**Exercise**
Copy out the lines of the entries from the one containing "Where should I" through the one containing "Click the swap", word for word.

**Input**
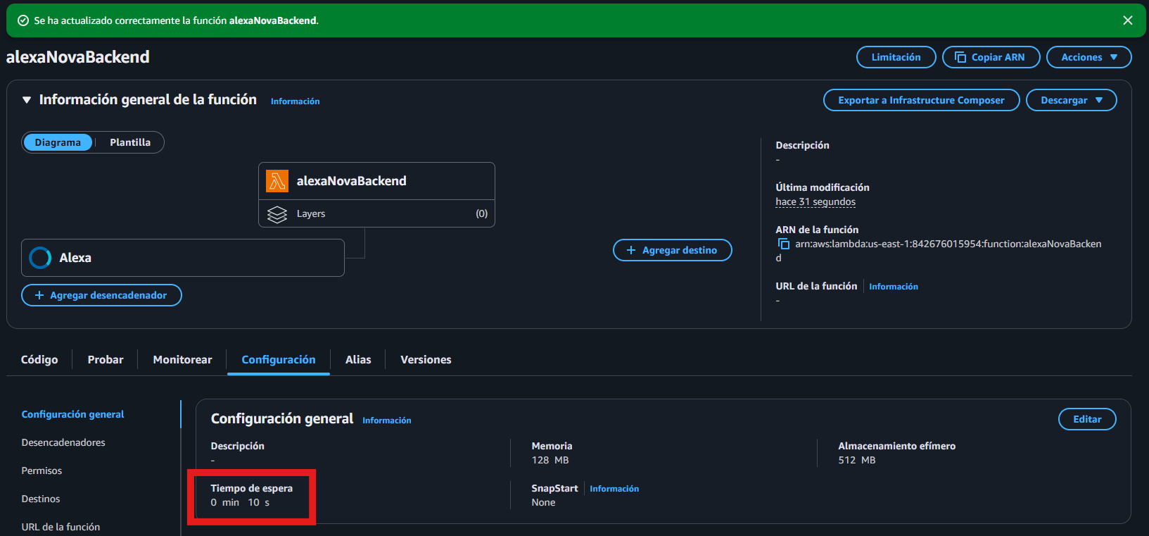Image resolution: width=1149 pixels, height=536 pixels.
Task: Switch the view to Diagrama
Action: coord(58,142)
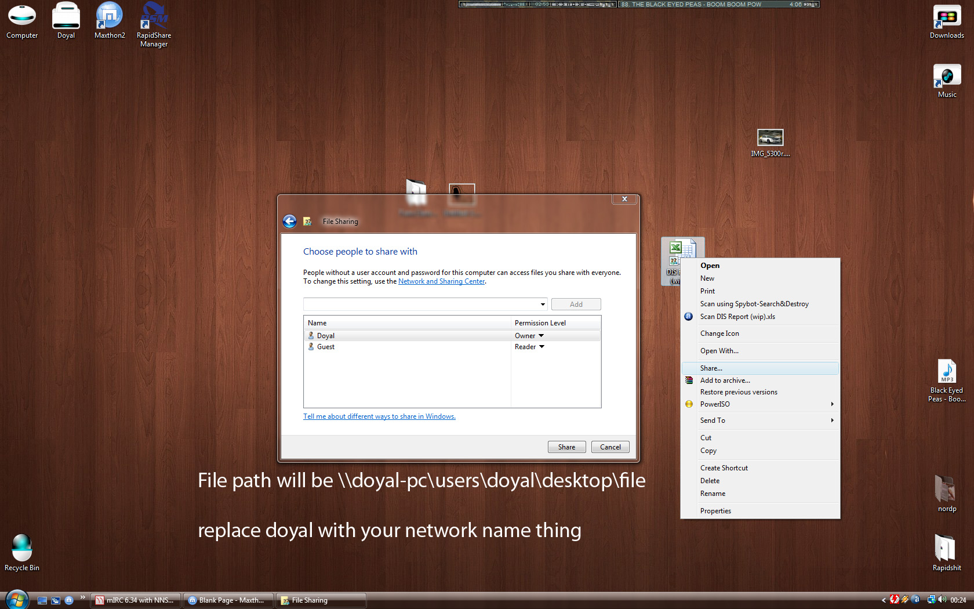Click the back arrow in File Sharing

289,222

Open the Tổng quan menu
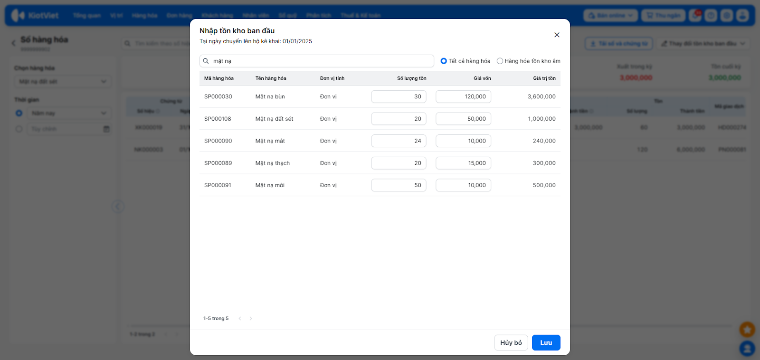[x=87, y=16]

* * *

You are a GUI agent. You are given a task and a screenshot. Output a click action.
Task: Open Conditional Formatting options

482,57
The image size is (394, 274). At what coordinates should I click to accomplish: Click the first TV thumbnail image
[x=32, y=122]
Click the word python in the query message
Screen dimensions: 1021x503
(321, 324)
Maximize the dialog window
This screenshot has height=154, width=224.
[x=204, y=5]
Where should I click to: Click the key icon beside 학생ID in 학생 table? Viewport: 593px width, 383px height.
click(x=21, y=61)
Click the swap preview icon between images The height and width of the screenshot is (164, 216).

**Written response**
Where should I click to: Click the key icon beside 학생ID in 학생 table? Viewport: 593px width, 383px height.
click(x=21, y=61)
Click the swap preview icon between images The height and width of the screenshot is (164, 216).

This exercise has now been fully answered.